Molti interrogativi, dunque, chiamano in causa l’Europa e la sua capacità di agire come soggetto globale vicino agli Usa. La progressiva crescita dei paesi dell’Unione, dal dopoguerra a oggi, è avvenuta in un quadro di civilizzazione euroatlantica che ci ha permesso di avere istituzioni liberali e di godere di una crescita economica sostenuta.
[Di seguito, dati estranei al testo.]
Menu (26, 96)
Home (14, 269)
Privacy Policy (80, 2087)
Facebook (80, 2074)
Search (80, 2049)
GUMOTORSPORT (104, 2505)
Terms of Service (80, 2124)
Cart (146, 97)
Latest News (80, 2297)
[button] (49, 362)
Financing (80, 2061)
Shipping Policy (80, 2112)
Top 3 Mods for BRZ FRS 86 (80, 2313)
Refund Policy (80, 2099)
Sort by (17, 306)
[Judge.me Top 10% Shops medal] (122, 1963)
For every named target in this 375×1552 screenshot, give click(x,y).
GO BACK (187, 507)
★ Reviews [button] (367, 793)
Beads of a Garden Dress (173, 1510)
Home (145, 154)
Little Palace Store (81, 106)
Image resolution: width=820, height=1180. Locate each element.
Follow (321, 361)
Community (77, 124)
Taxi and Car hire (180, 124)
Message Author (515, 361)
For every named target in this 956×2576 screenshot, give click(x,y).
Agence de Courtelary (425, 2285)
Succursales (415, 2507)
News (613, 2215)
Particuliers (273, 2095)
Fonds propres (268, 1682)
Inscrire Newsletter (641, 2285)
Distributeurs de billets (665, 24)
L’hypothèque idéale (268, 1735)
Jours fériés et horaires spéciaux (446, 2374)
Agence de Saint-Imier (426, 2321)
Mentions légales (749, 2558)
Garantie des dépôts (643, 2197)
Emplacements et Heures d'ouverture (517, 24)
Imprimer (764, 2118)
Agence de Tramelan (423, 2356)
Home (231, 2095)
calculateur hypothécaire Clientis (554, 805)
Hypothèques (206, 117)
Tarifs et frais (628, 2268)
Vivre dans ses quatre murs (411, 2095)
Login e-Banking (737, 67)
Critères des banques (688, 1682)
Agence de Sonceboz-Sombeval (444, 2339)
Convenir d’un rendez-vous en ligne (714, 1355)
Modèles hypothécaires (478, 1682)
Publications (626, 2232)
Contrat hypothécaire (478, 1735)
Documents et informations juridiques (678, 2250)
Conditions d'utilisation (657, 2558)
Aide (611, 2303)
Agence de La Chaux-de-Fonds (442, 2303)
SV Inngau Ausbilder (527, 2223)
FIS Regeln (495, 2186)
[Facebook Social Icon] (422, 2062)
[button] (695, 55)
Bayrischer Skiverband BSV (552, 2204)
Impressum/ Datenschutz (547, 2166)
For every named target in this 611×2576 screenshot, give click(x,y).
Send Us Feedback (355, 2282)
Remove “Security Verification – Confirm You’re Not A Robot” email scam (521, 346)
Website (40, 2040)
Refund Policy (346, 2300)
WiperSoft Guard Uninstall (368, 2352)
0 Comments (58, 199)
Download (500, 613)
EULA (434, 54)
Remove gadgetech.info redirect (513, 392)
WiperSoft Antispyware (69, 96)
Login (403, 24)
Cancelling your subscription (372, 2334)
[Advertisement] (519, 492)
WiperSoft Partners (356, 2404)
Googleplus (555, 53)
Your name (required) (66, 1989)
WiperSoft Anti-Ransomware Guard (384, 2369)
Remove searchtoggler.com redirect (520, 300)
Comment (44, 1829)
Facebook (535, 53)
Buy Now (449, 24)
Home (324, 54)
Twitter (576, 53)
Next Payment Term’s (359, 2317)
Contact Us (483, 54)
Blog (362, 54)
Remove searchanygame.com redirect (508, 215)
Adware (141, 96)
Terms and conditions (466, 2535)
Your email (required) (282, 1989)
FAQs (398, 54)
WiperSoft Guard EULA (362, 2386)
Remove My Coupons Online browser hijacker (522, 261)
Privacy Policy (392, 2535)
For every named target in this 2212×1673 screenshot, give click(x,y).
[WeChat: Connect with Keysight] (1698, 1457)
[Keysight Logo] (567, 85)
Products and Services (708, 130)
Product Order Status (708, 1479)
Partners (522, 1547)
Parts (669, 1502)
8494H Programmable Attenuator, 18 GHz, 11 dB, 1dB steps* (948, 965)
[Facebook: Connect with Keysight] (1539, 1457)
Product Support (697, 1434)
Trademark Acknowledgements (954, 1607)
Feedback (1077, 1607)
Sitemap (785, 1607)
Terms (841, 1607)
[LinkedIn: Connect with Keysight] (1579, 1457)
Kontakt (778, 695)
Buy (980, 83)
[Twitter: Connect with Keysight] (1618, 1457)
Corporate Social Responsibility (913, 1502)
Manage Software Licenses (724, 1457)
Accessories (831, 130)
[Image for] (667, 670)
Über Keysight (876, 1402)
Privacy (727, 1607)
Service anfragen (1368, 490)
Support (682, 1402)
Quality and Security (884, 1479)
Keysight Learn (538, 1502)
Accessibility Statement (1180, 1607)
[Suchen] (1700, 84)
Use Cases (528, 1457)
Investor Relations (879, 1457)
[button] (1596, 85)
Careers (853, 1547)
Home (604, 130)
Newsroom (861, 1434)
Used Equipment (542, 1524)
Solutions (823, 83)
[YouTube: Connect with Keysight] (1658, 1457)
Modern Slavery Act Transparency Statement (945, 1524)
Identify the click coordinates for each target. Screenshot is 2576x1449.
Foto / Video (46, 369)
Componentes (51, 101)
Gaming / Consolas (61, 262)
E’ questo l’orizzonte europeo e, al di fuori di questo, è difficile immaginare una solitaria prospettiva del nostro continente. Ciò significa che il solco scavato tra Francia e Germania da una parte, Italia, Inghilterra e Spagna dall’altra deve essere in qualche modo ricomposto. Che occorre saper gettare un ponte tra le due Europe salvo perdere tutti in autorità. Dopo avere contribuito a incrinare la comunità, anche il governo Berlusconi dovrebbe riconsiderare il proprio ruolo e lavorare con maggior convinzione per ritrovare un equilibrio e un minimo comun denominatore. Siamo uno dei paesi fondatori, a luglio scatterà il semestre della presidenza italiana, l’interesse nazionale non è quello di aggravare lo strappo e indebolire i vincoli comunitari.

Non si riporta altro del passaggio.